Ditengah perjalanan Anjarwati dan Radon Baron Kusumo dikejutkan dengan hadirnya Joko Lelono, yang tidak jelas asal-usulnya. Joko Lelono terpikat dengan kecantikan Dewi Anjarwati, dan berusaha merebutnya. Tentu saja Radon Baron Kusumo tidak terima dan terjadilah perkelahian antara Joko Lelono dengan Raden Baron Kusumo.  Sebelum perkelahian terjadi, Radon Baron Kusumo berpesan kepada pembantunya yang turut serta agar menyembunyikan Dewi Anjarwati di sebuah tempat yang terdapat Coban atau air terjun.Perkelahian antara Raden Baron Kusumo dengan Joko Lelono berlangsung hingga keduanya tewas, tak ada satu pemenang.  Akhirnya  Dewi Anjarwati menjadi seorang janda yang dalam bahasa jawa disebut Rondo.  Sejak itulah Coban atau air terjun tempat bersembunyi Dewi Anjarwati dikenal dengan Coban Rondo yang terkenal hingga sekarang.  Konon di bawah air terjun terdapat gua tempat tinggal tempat persembunyian Dewi Anjarwati dan batu besar di bawah air terjun merupakan tempat duduk sang putri yang merenungi nasibnya.
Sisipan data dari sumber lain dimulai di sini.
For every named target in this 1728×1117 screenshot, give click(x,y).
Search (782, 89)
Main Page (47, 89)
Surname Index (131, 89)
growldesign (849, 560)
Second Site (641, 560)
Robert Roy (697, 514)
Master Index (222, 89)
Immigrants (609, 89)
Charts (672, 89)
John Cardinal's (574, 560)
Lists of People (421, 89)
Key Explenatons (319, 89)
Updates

Cerita ini merupakan sebuah legenda yang sebenarnya sudah menghilang dari cerita-cerita rakyat yang lain. Namun Nama Coban Rondo menjadi terkenal dan sering dikunjungi wisatawan karena keindahannya. Untuk melepas lelah, di sekitar Coban Rondo juga tersedia warung-warung makan dan juga jagung bakar. Bagi yang bawa mobil jangan kuatir, area parkirnya lumayan luas.

Tertarik mengunjunginya? jangan lupa kalau ke Malang mampir ke Coban Rondo dan nikmati keindahan alamnya.